● What is being asked
Please reproduce the data exactly, excluding any pictures it contains.

** Records for this task follows **

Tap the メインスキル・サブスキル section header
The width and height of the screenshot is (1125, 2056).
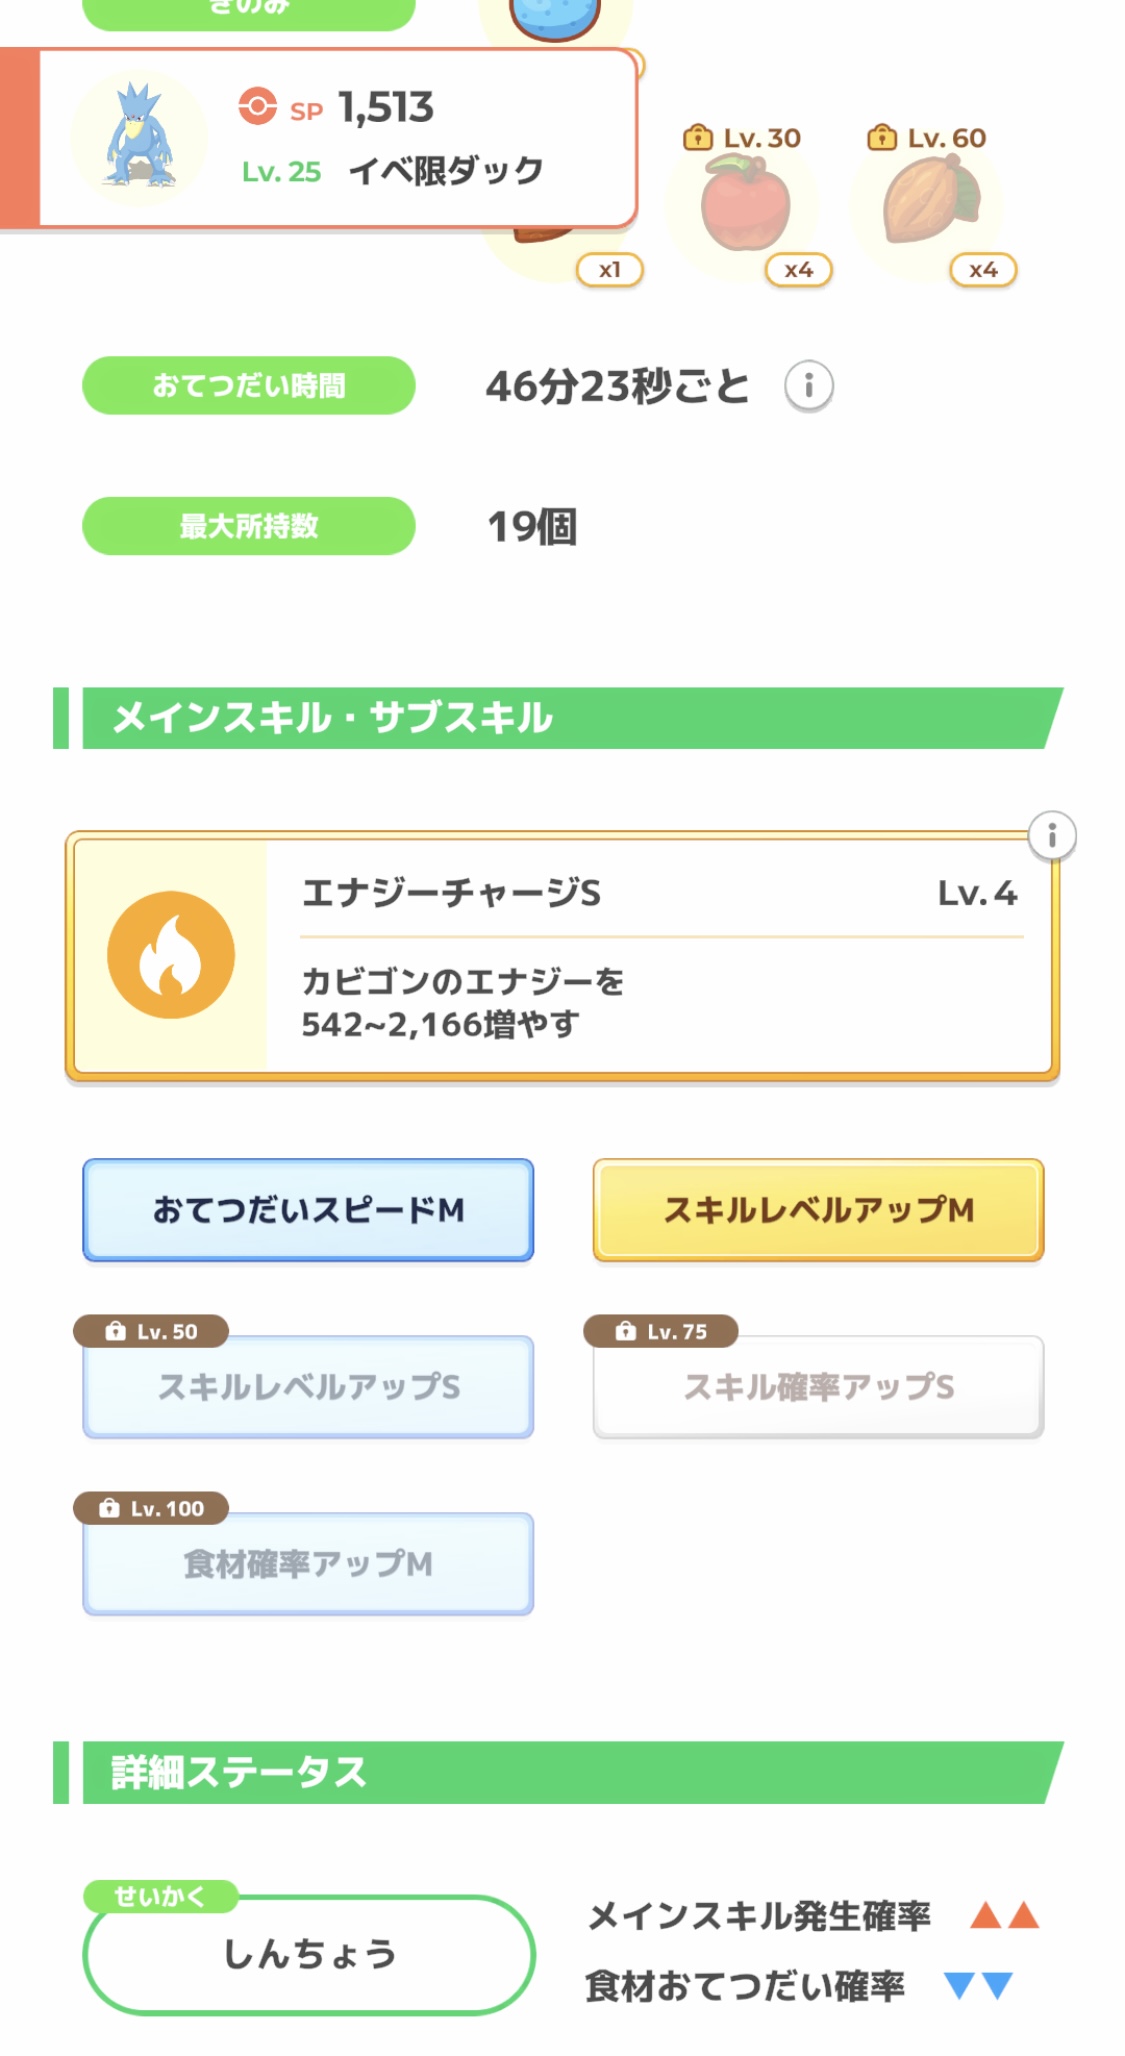560,718
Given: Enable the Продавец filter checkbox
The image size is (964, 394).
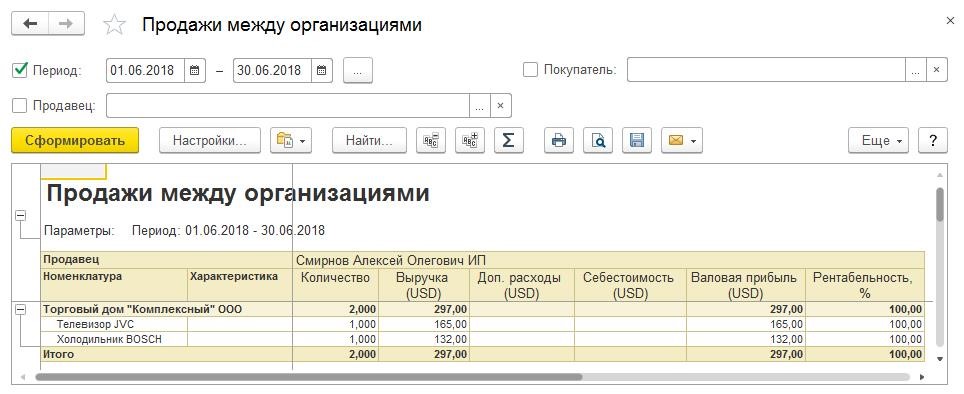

** End of Records for this task **

● Exercise answer
Tap the メインスキル・サブスキル section header
The width and height of the screenshot is (1125, 2056).
560,718
Given: Enable the Продавец filter checkbox
The image size is (964, 394).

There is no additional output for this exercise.